Тем временем их лошади скакали по берегам озера Терье и перешли на галоп в свежепосыпанной песком аллее Сен-Дени. Впереди, на подъеме, шумная компания детей, едущая на пикник в экипаже, разразилась смехом. Пустив лошадей рысью, они оживленно обсуждали вчерашний отъезд в Вену Чарльза Джозефа, принца Линь, кузена Евгении. Разговор, естественно, перешел на сам конгресс: их грум никогда бы не мог предположить, что молодые дамы обсуждают такие серьезные темы. Он с нескрываемым удивлением смотрел на юную, изысканно одетую спутницу своей хозяйки.
– Мой дядя не думает, что на этом конгрессе может быть достигнуто что-то существенное. Ему кажется, что политики погрязнут в интригах.
Евгения согласилась.
– Чарльз сказал, что слишком уж много свергнутых принцев надеются вернуть свои владения, маленькие государства хотят стать больше, а ретивые молодые, политики любой ценой стремятся предохранить Францию от ошибок двух последних десятилетий. Невозможно угодить всем им. Я думаю, все они беспокоятся о нас, то есть о Франции. Как мы можем осуждать их – наполеоновских генералов, мечтающих, чтобы Бонапарт был возвращен из изгнания, или солдат, желающих того же. Все они презирают короля.

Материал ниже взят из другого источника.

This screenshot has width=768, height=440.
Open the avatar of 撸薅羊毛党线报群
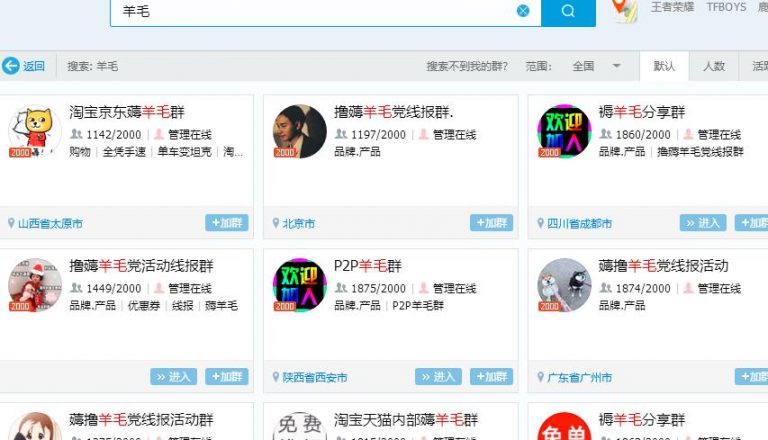299,132
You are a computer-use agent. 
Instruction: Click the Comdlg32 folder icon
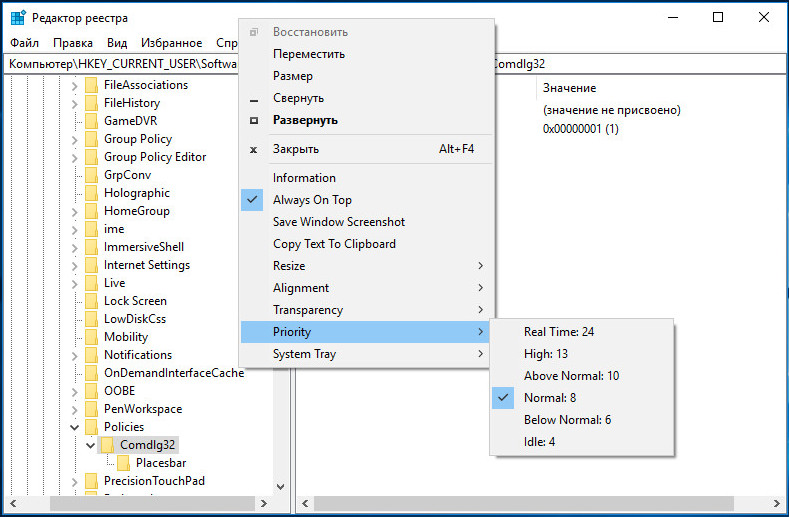(107, 445)
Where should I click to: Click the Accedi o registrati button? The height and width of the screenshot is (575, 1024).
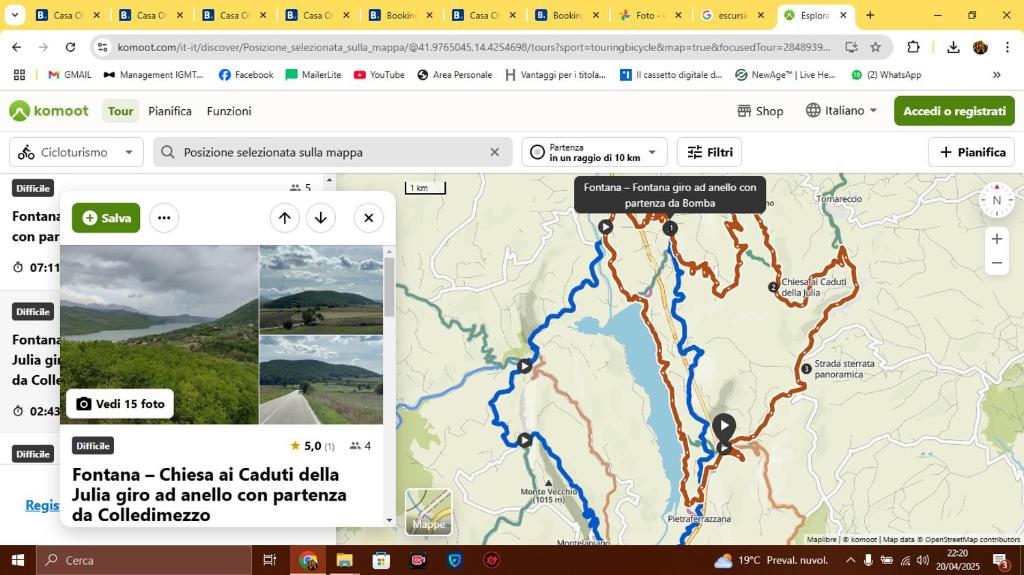pyautogui.click(x=954, y=111)
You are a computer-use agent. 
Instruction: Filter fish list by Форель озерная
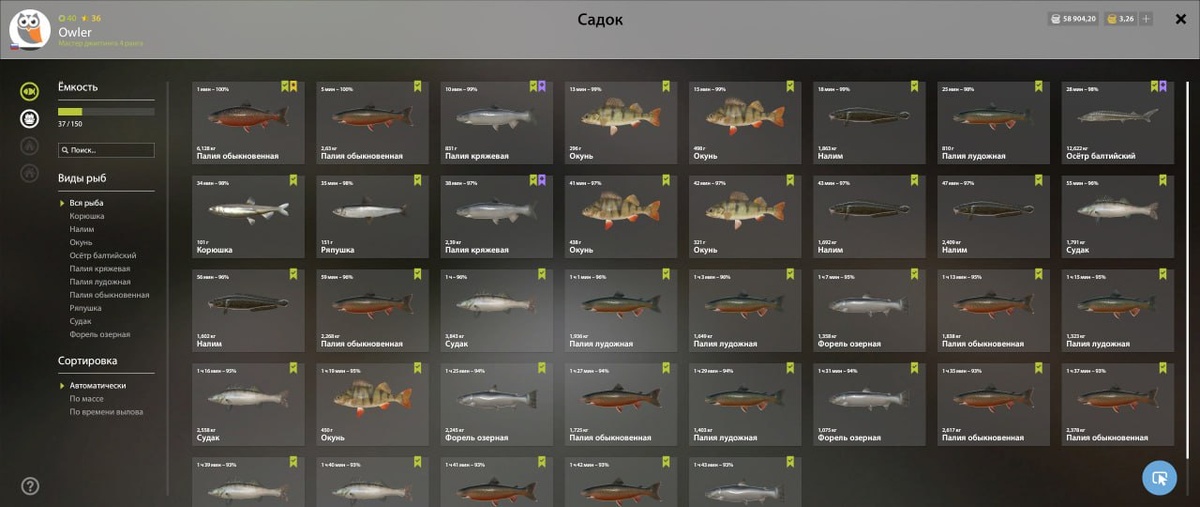(100, 334)
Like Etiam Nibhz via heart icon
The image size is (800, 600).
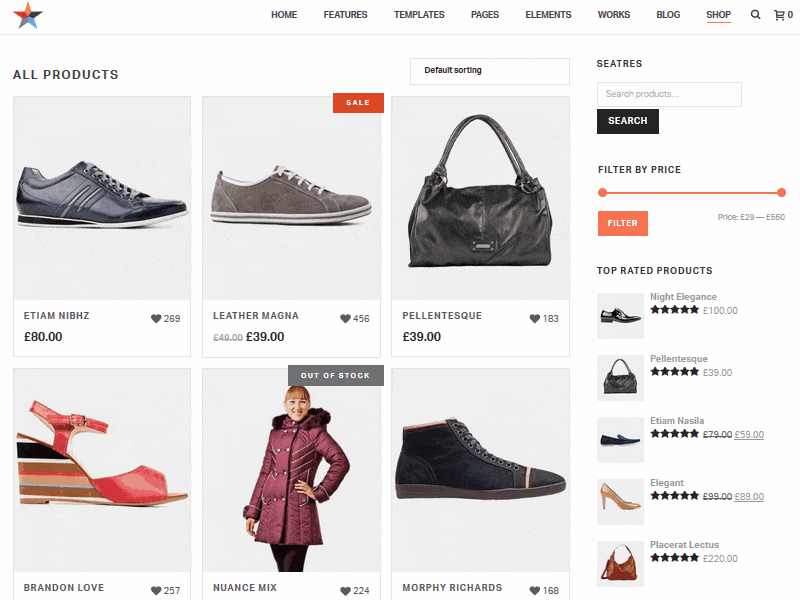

– Да, Людовик разочаровал всех, – задумчиво произнесла Ровена. – Я думаю, он совершил большую ошибку, урезав размер военной пенсии и сократив содержание офицерам.
– Недовольные солдаты могут взбунтоваться, – согласилась Евгения. – Я совершенно не доверяю им.
Ровена содрогнулась, снова представив себе кровавое столкновение у Сильва. Да еще и надписи, приветствующие Наполеона, которые в последнее время стали все чаще и чаще уродовать стены домов. Не может быть, чтобы люди на самом деле хотели победоносного возвращения этого корсиканского чудовища! Неужели коллективная память Франции была такой короткой? Солдаты, которые всего несколько месяцев назад охотно бросали свое оружие и присягали на верность Людовику XVIII, теперь ворчали о том, насколько лучше им жилось, когда они служили императору, и разговоры в гостиных все чаще сводились к ностальгическим сожалениям о былой славе Франции.
– Я навсегда покину Францию, если они вернут его обратно, – подумала Ровена. – Я не хочу иметь ничего общего с этим проявлением национальной глупости.
Тогда, как считает Тарквин и ее семья, возможно, начнется новая война. Она отказывалась думать об этом. Не могла. Они дорого заплатили за этот мир.
– Надеюсь, найдется какая-нибудь выдающаяся личность, которая доведет до конца цели конгресса, – неожиданно произнесла Евгения.